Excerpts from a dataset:
+++

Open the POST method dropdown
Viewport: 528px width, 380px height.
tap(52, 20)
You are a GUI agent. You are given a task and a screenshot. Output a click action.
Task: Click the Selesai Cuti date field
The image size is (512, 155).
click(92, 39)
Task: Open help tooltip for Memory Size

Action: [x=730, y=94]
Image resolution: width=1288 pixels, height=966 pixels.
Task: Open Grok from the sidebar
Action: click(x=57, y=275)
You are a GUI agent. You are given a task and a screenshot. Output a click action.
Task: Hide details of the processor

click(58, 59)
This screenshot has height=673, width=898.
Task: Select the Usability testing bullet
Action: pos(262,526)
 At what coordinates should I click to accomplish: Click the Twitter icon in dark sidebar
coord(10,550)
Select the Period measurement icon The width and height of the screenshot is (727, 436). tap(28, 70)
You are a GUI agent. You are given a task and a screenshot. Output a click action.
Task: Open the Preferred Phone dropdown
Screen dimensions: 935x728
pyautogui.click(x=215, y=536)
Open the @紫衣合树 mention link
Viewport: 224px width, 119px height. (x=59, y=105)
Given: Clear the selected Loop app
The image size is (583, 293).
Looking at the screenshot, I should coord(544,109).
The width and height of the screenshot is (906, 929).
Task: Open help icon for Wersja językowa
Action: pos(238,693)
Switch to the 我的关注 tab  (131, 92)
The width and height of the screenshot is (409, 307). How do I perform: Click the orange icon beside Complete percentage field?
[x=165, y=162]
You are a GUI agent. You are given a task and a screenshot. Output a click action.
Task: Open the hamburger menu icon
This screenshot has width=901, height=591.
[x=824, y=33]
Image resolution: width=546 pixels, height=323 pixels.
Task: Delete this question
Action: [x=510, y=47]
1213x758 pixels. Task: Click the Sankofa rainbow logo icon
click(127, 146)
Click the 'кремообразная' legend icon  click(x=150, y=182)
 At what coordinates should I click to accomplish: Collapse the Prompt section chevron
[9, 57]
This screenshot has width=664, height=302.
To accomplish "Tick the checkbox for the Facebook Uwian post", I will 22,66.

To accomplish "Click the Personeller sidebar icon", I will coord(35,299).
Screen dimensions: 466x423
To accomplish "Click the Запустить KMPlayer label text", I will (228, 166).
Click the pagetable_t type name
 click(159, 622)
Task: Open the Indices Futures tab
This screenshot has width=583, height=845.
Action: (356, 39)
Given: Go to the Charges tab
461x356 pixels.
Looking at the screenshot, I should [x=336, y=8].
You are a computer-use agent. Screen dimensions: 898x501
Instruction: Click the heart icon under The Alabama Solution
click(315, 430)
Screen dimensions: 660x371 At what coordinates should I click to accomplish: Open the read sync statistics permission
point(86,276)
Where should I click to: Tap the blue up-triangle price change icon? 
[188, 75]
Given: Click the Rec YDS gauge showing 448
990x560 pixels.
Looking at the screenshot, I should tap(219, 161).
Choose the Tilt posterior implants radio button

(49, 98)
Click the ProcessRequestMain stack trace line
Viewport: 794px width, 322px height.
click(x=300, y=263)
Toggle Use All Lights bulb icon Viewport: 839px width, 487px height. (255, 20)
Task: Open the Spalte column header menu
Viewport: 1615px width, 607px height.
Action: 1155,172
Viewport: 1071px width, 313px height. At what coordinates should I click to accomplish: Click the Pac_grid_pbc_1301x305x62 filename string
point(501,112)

+++

Required work:
Return the entries above exactly as they appear.

Solved exercise:
Open the POST method dropdown
Viewport: 528px width, 380px height.
tap(52, 20)
You are a GUI agent. You are given a task and a screenshot. Output a click action.
Task: Click the Selesai Cuti date field
The image size is (512, 155).
click(92, 39)
Task: Open help tooltip for Memory Size

Action: [x=730, y=94]
Image resolution: width=1288 pixels, height=966 pixels.
Task: Open Grok from the sidebar
Action: click(x=57, y=275)
You are a GUI agent. You are given a task and a screenshot. Output a click action.
Task: Hide details of the processor

click(58, 59)
This screenshot has height=673, width=898.
Task: Select the Usability testing bullet
Action: pos(262,526)
 At what coordinates should I click to accomplish: Click the Twitter icon in dark sidebar
coord(10,550)
Select the Period measurement icon The width and height of the screenshot is (727, 436). tap(28, 70)
You are a GUI agent. You are given a task and a screenshot. Output a click action.
Task: Open the Preferred Phone dropdown
Screen dimensions: 935x728
pyautogui.click(x=215, y=536)
Open the @紫衣合树 mention link
Viewport: 224px width, 119px height. (x=59, y=105)
Given: Clear the selected Loop app
The image size is (583, 293).
Looking at the screenshot, I should coord(544,109).
The width and height of the screenshot is (906, 929).
Task: Open help icon for Wersja językowa
Action: pos(238,693)
Switch to the 我的关注 tab  (131, 92)
The width and height of the screenshot is (409, 307). How do I perform: Click the orange icon beside Complete percentage field?
[x=165, y=162]
You are a GUI agent. You are given a task and a screenshot. Output a click action.
Task: Open the hamburger menu icon
This screenshot has width=901, height=591.
[x=824, y=33]
Image resolution: width=546 pixels, height=323 pixels.
Task: Delete this question
Action: [x=510, y=47]
1213x758 pixels. Task: Click the Sankofa rainbow logo icon
click(127, 146)
Click the 'кремообразная' legend icon  click(x=150, y=182)
 At what coordinates should I click to accomplish: Collapse the Prompt section chevron
[9, 57]
This screenshot has width=664, height=302.
To accomplish "Tick the checkbox for the Facebook Uwian post", I will 22,66.

To accomplish "Click the Personeller sidebar icon", I will coord(35,299).
Screen dimensions: 466x423
To accomplish "Click the Запустить KMPlayer label text", I will (228, 166).
Click the pagetable_t type name
 click(159, 622)
Task: Open the Indices Futures tab
This screenshot has width=583, height=845.
Action: (356, 39)
Given: Go to the Charges tab
461x356 pixels.
Looking at the screenshot, I should [x=336, y=8].
You are a computer-use agent. Screen dimensions: 898x501
Instruction: Click the heart icon under The Alabama Solution
click(315, 430)
Screen dimensions: 660x371 At what coordinates should I click to accomplish: Open the read sync statistics permission
point(86,276)
Where should I click to: Tap the blue up-triangle price change icon? 
[188, 75]
Given: Click the Rec YDS gauge showing 448
990x560 pixels.
Looking at the screenshot, I should tap(219, 161).
Choose the Tilt posterior implants radio button

(49, 98)
Click the ProcessRequestMain stack trace line
Viewport: 794px width, 322px height.
click(x=300, y=263)
Toggle Use All Lights bulb icon Viewport: 839px width, 487px height. (255, 20)
Task: Open the Spalte column header menu
Viewport: 1615px width, 607px height.
Action: 1155,172
Viewport: 1071px width, 313px height. At what coordinates should I click to accomplish: Click the Pac_grid_pbc_1301x305x62 filename string
point(501,112)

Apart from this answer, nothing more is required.